• [Record list]
╔══

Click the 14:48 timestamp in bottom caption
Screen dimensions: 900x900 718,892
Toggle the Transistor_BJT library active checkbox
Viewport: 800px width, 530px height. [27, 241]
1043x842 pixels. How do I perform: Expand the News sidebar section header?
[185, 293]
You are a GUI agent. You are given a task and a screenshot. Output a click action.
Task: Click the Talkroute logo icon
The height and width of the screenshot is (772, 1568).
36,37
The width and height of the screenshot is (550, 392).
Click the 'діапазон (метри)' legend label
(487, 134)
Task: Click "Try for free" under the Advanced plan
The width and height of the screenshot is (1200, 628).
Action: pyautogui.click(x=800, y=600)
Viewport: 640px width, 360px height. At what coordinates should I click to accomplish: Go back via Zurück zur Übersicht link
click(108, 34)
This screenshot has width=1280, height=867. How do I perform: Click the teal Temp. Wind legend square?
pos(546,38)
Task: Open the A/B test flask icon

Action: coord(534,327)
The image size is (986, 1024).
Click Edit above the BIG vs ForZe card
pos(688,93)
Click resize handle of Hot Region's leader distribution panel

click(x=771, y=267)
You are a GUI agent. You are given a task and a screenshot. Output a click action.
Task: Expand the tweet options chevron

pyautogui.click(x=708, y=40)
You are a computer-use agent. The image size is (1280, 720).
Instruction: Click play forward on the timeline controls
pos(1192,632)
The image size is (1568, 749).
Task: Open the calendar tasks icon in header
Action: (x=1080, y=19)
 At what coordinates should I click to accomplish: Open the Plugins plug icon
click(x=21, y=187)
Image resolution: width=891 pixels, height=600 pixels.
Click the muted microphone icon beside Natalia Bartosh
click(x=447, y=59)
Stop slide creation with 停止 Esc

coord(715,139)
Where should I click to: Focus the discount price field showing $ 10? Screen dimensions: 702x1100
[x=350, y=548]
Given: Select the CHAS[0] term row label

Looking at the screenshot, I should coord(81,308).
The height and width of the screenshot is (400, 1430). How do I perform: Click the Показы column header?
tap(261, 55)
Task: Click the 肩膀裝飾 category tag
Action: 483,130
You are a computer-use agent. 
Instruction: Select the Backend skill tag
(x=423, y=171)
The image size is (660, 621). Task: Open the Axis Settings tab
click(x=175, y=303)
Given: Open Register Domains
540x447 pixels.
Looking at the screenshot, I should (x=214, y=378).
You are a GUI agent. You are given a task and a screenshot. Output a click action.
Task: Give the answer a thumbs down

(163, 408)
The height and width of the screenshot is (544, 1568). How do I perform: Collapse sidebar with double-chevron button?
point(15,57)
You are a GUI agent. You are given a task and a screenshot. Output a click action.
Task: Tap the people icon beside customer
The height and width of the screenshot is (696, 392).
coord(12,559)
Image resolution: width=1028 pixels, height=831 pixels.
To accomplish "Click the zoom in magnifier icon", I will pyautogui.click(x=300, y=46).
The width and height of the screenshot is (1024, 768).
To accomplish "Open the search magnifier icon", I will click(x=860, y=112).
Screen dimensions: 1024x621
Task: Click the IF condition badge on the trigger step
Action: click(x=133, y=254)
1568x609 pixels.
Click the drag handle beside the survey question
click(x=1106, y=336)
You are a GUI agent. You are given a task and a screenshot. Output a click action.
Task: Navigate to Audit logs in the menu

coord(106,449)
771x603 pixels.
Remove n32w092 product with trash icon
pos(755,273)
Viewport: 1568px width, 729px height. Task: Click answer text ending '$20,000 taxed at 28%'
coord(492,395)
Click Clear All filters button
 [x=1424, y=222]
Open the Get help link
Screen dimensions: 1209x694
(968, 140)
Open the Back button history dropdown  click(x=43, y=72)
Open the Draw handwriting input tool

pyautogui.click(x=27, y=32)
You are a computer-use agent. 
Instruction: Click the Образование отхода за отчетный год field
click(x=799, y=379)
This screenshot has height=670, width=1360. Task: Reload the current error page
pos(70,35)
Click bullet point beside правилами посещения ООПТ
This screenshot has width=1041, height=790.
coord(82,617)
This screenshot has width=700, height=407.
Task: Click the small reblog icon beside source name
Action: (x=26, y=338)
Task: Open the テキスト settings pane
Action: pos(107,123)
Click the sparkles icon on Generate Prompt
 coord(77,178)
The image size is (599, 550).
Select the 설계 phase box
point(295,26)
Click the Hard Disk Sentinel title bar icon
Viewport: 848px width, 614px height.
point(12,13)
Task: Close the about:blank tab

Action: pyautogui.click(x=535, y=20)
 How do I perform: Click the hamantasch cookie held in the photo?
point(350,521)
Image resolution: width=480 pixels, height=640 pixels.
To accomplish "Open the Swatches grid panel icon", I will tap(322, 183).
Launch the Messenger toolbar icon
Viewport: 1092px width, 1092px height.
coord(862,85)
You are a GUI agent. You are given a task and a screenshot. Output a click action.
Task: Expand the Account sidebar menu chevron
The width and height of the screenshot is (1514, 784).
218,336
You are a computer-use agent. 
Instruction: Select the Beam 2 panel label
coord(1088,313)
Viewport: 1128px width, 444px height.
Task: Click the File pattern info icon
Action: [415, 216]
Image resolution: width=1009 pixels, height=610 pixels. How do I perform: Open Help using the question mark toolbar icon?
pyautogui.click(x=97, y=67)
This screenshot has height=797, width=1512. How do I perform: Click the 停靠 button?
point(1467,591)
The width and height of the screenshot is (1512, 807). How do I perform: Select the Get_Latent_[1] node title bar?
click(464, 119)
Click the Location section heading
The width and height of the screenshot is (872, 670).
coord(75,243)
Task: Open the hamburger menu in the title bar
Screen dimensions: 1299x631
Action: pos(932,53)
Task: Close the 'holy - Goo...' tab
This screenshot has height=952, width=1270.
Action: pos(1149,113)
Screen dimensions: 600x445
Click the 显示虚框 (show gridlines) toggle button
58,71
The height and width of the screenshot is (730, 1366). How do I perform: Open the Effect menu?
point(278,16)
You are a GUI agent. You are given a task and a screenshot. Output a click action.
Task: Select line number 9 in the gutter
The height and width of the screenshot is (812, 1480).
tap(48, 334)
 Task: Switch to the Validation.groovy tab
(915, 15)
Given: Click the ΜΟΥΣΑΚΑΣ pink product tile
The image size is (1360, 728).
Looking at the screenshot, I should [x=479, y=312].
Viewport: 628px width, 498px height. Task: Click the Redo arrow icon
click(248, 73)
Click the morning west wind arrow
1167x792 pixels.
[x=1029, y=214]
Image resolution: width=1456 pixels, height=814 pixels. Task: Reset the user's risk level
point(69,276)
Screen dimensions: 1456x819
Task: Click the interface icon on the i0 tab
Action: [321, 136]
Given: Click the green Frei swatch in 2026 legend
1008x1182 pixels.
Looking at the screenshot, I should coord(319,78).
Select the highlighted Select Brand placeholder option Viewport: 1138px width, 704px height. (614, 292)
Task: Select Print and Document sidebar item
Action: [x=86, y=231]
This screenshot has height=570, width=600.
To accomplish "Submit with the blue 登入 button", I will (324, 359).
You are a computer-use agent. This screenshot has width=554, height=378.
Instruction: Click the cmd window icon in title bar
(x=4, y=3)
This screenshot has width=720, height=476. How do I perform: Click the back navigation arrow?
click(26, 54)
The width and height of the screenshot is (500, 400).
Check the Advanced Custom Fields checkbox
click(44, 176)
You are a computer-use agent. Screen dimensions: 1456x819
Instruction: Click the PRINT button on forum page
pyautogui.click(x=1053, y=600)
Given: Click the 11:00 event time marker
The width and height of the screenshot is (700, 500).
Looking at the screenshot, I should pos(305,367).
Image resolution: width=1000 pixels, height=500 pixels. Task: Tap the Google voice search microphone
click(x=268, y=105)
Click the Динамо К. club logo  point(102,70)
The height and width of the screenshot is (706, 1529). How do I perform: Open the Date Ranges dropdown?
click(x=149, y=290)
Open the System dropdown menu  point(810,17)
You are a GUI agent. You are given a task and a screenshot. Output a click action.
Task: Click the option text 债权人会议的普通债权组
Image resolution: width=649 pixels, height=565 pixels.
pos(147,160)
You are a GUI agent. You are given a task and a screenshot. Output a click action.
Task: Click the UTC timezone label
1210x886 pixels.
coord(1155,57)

╚══

• [Requirement] Replace "checkbox" with "tick box" in everything from the start of the data down to the line containing "Viewport: 800px width, 530px", and leave the rest of those lines as they are.

• [Task response]
Click the 14:48 timestamp in bottom caption
Screen dimensions: 900x900 718,892
Toggle the Transistor_BJT library active tick box
Viewport: 800px width, 530px height. [27, 241]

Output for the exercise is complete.